#### About this task:
Line by line, copy out the data below exactly.

[Pixel coordinate grounding data]
----

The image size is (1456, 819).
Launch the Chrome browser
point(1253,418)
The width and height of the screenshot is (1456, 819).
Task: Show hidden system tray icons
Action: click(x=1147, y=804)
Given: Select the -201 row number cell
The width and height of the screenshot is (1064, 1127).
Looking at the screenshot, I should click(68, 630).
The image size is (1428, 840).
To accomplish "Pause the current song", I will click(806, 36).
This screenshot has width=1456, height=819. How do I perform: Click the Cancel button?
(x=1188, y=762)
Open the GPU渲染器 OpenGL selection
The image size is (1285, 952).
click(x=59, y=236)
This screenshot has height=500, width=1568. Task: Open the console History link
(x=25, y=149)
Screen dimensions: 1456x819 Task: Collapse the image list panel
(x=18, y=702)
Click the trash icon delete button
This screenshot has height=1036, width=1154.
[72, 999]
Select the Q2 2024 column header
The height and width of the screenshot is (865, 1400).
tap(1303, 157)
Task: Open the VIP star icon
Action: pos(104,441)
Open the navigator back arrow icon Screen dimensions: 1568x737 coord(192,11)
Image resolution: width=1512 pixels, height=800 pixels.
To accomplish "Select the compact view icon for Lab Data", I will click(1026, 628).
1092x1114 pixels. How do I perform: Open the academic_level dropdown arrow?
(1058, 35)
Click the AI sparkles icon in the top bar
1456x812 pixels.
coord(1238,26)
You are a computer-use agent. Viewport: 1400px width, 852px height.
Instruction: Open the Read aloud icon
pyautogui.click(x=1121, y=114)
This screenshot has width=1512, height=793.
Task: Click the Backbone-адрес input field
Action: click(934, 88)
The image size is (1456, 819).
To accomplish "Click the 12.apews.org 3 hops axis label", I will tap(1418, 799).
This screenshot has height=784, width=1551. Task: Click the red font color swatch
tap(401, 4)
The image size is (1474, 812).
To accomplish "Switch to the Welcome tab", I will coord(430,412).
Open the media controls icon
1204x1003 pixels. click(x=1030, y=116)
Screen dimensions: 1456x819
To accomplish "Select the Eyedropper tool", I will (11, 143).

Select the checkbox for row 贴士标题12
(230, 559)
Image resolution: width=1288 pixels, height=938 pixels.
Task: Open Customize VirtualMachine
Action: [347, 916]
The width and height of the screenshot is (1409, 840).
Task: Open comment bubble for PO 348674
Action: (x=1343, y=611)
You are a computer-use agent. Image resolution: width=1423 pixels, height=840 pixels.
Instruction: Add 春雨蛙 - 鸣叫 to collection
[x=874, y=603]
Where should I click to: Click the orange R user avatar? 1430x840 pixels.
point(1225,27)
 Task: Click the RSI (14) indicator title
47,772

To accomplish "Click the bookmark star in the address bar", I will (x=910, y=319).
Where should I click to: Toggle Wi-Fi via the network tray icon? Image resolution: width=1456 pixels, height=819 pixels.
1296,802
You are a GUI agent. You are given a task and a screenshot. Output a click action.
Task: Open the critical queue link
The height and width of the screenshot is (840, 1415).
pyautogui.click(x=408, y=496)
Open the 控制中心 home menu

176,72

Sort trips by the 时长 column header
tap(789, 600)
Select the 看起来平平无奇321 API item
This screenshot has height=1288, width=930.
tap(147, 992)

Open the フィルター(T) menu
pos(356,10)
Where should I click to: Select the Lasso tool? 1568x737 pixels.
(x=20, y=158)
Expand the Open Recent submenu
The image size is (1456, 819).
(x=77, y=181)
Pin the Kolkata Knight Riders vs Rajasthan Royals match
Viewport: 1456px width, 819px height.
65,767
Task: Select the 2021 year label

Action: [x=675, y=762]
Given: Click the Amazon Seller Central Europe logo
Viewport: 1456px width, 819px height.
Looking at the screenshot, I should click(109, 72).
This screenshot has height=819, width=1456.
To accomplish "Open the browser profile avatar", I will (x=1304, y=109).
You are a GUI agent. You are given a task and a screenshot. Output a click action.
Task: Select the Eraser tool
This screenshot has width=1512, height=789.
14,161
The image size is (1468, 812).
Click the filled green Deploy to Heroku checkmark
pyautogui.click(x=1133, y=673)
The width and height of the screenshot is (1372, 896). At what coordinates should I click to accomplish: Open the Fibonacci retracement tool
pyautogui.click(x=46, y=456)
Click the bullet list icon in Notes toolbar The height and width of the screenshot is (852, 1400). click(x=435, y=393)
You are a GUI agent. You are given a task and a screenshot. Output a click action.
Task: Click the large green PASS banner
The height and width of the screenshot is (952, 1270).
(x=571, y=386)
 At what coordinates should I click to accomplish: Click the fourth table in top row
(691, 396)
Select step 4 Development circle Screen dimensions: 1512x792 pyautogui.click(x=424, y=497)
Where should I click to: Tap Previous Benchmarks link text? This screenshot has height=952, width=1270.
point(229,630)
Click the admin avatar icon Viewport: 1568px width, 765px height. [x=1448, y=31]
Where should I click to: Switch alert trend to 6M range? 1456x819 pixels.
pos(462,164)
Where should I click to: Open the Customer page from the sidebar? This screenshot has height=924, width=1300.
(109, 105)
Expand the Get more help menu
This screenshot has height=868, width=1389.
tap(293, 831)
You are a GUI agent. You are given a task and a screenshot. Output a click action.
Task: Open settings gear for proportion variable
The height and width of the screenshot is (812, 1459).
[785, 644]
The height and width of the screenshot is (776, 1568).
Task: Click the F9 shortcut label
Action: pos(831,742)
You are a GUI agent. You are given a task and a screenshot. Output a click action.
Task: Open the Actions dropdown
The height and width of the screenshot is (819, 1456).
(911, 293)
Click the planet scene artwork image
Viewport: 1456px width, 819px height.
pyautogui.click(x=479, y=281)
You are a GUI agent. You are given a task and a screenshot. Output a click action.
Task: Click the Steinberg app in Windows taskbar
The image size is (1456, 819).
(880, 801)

----

#### Your solution:
The image size is (1456, 819).
Launch the Chrome browser
point(1253,418)
The width and height of the screenshot is (1456, 819).
Task: Show hidden system tray icons
Action: click(x=1147, y=804)
Given: Select the -201 row number cell
The width and height of the screenshot is (1064, 1127).
Looking at the screenshot, I should click(68, 630).
The image size is (1428, 840).
To accomplish "Pause the current song", I will click(806, 36).
This screenshot has width=1456, height=819. How do I perform: Click the Cancel button?
(x=1188, y=762)
Open the GPU渲染器 OpenGL selection
The image size is (1285, 952).
click(x=59, y=236)
This screenshot has height=500, width=1568. Task: Open the console History link
(x=25, y=149)
Screen dimensions: 1456x819 Task: Collapse the image list panel
(x=18, y=702)
Click the trash icon delete button
This screenshot has height=1036, width=1154.
[72, 999]
Select the Q2 2024 column header
The height and width of the screenshot is (865, 1400).
tap(1303, 157)
Task: Open the VIP star icon
Action: pos(104,441)
Open the navigator back arrow icon Screen dimensions: 1568x737 coord(192,11)
Image resolution: width=1512 pixels, height=800 pixels.
To accomplish "Select the compact view icon for Lab Data", I will click(1026, 628).
1092x1114 pixels. How do I perform: Open the academic_level dropdown arrow?
(1058, 35)
Click the AI sparkles icon in the top bar
1456x812 pixels.
coord(1238,26)
You are a computer-use agent. Viewport: 1400px width, 852px height.
Instruction: Open the Read aloud icon
pyautogui.click(x=1121, y=114)
This screenshot has width=1512, height=793.
Task: Click the Backbone-адрес input field
Action: click(934, 88)
The image size is (1456, 819).
To accomplish "Click the 12.apews.org 3 hops axis label", I will tap(1418, 799).
This screenshot has height=784, width=1551. Task: Click the red font color swatch
tap(401, 4)
The image size is (1474, 812).
To accomplish "Switch to the Welcome tab", I will coord(430,412).
Open the media controls icon
1204x1003 pixels. click(x=1030, y=116)
Screen dimensions: 1456x819
To accomplish "Select the Eyedropper tool", I will (11, 143).

Select the checkbox for row 贴士标题12
(230, 559)
Image resolution: width=1288 pixels, height=938 pixels.
Task: Open Customize VirtualMachine
Action: [347, 916]
The width and height of the screenshot is (1409, 840).
Task: Open comment bubble for PO 348674
Action: (x=1343, y=611)
You are a computer-use agent. Image resolution: width=1423 pixels, height=840 pixels.
Instruction: Add 春雨蛙 - 鸣叫 to collection
[x=874, y=603]
Where should I click to: Click the orange R user avatar? 1430x840 pixels.
point(1225,27)
 Task: Click the RSI (14) indicator title
47,772

To accomplish "Click the bookmark star in the address bar", I will (x=910, y=319).
Where should I click to: Toggle Wi-Fi via the network tray icon? Image resolution: width=1456 pixels, height=819 pixels.
1296,802
You are a GUI agent. You are given a task and a screenshot. Output a click action.
Task: Open the critical queue link
The height and width of the screenshot is (840, 1415).
pyautogui.click(x=408, y=496)
Open the 控制中心 home menu

176,72

Sort trips by the 时长 column header
tap(789, 600)
Select the 看起来平平无奇321 API item
This screenshot has height=1288, width=930.
tap(147, 992)

Open the フィルター(T) menu
pos(356,10)
Where should I click to: Select the Lasso tool? 1568x737 pixels.
(x=20, y=158)
Expand the Open Recent submenu
The image size is (1456, 819).
(x=77, y=181)
Pin the Kolkata Knight Riders vs Rajasthan Royals match
Viewport: 1456px width, 819px height.
65,767
Task: Select the 2021 year label

Action: [x=675, y=762]
Given: Click the Amazon Seller Central Europe logo
Viewport: 1456px width, 819px height.
Looking at the screenshot, I should click(109, 72).
This screenshot has height=819, width=1456.
To accomplish "Open the browser profile avatar", I will (x=1304, y=109).
You are a GUI agent. You are given a task and a screenshot. Output a click action.
Task: Select the Eraser tool
This screenshot has width=1512, height=789.
14,161
The image size is (1468, 812).
Click the filled green Deploy to Heroku checkmark
pyautogui.click(x=1133, y=673)
The width and height of the screenshot is (1372, 896). At what coordinates should I click to accomplish: Open the Fibonacci retracement tool
pyautogui.click(x=46, y=456)
Click the bullet list icon in Notes toolbar The height and width of the screenshot is (852, 1400). click(x=435, y=393)
You are a GUI agent. You are given a task and a screenshot. Output a click action.
Task: Click the large green PASS banner
The height and width of the screenshot is (952, 1270).
(x=571, y=386)
 At what coordinates should I click to accomplish: Click the fourth table in top row
(691, 396)
Select step 4 Development circle Screen dimensions: 1512x792 pyautogui.click(x=424, y=497)
Where should I click to: Tap Previous Benchmarks link text? This screenshot has height=952, width=1270.
point(229,630)
Click the admin avatar icon Viewport: 1568px width, 765px height. [x=1448, y=31]
Where should I click to: Switch alert trend to 6M range? 1456x819 pixels.
pos(462,164)
Where should I click to: Open the Customer page from the sidebar? This screenshot has height=924, width=1300.
(109, 105)
Expand the Get more help menu
This screenshot has height=868, width=1389.
tap(293, 831)
You are a GUI agent. You are given a task and a screenshot. Output a click action.
Task: Open settings gear for proportion variable
The height and width of the screenshot is (812, 1459).
[785, 644]
The height and width of the screenshot is (776, 1568).
Task: Click the F9 shortcut label
Action: pos(831,742)
You are a GUI agent. You are given a task and a screenshot. Output a click action.
Task: Open the Actions dropdown
The height and width of the screenshot is (819, 1456).
(911, 293)
Click the planet scene artwork image
Viewport: 1456px width, 819px height.
pyautogui.click(x=479, y=281)
You are a GUI agent. You are given a task and a screenshot. Output a click action.
Task: Click the Steinberg app in Windows taskbar
The image size is (1456, 819).
(880, 801)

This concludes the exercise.